Emerging markets have hit some nasty turbulence. The FTSE Emerging Markets index gained around 17% between February and mid-September – then slid by 5% in nine days, its longest losing streak since 2001.

“The two moons that govern emerging markets are waning in unison,” as the FT’s James Kynge puts it. One problem is that recent data point to another slowdown in China, “the lodestar” for emerging-market commodity exporters.

Along with downturns in other major developing countries, notably India and Brazil, this is a reminder that the rampant emerging-market growth rates seen in the past decade won’t return in a hurry.

The other problem is US monetary policy. The US Federal Reserve will shortly finish its quantitative easing (QE – money printing) programme and start to raise interest rates. This makes assets denominated in dollars, and the currency itself, more attractive to global investors.

And as the appeal of assets in the world’s biggest, safest economy grows, traditionally risky assets, such as emerging-market stocks or bonds, become less appealing, so money starts to leave them.

In January, for instance, a short-lived bout of jitters about tighter Fed policy saw $12bn pulled from emerging-market stock funds in a month.

The impact of the Fed

US rate hikes can make life far more difficult for emerging economies. It leads to higher long-term interest rates for these countries, as global investors demand a higher premium to keep or put their money there, rather than in the US. That hampers growth.

Similarly, central banks are sometimes forced to hike short-term rates to stop their currencies from falling rapidly (thus stoking inflation), and to keep foreign money in the country.

That’s especially likely if they are running a large current account deficit, and need foreign capital to plug their gap with the rest of the world.

For example, in the summer of 2013, the prospect of an end to QE and eventual interest-rate hikes led to a minor market panic – the so-called ‘taper tantrum’.

Indonesia and India, both countries with high current account deficits, saw major sell-offs as investors feared lower growth and higher inflation.

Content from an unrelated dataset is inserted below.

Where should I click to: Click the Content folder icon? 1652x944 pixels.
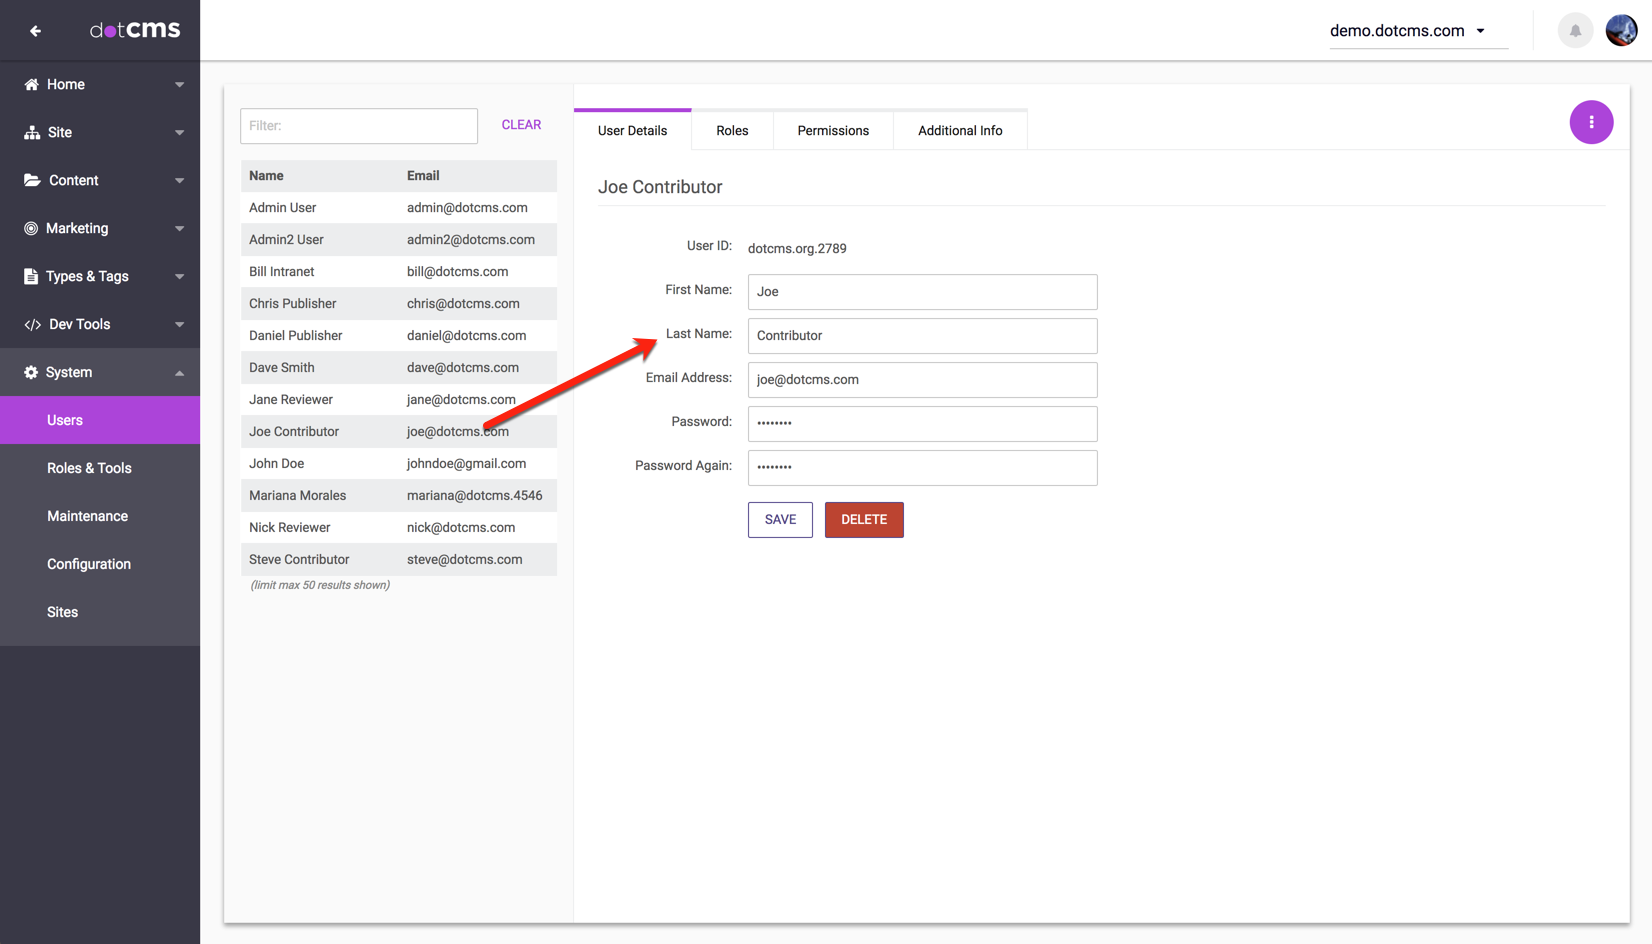32,181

So, what impact will US rate hikes have? Possibly none. In the first year of the previous two Fed tightening cycles, emerging-market stocks did very well, notes Capital Economics. And the tightening should be very gradual.

While several states have current account deficits, most emerging markets have lower external financing requirements and more foreign-exchange reserves than they once did. And “investors are more willing to differentiate” between emerging markets today than they used to be.

A rocky ride ahead?

Still, we can’t rule out instability. As Ambrose Evans-Pritchard notes in The Daily Telegraph, emerging markets as a whole will be more sensitive to rising rates than before, because overall debt is much higher, at a record 175% of GDP.

Emerging-market firms took advantage of rock-bottom rates to raise almost $2trn, mostly in dollars, between 2010 and 2013. So it will become more expensive as the dollar rises.

And while these firms used to borrow money from banks, says Gillian Tett in the FT, they have increasingly been selling bonds to asset managers in recent years. That means they are more sensitive to the global bond market than before.

We are grappling with “a data fog” too, adds Tett. Much of the debt has been sold through offshore vehicles, for instance. So there is some doubt as to how much there really is out there.

As 2008 showed, “in an interconnected world shocks have a nasty habit of cropping up where they are least expected”. Emerging markets, and the global financial system, could be in for a very bumpy ride.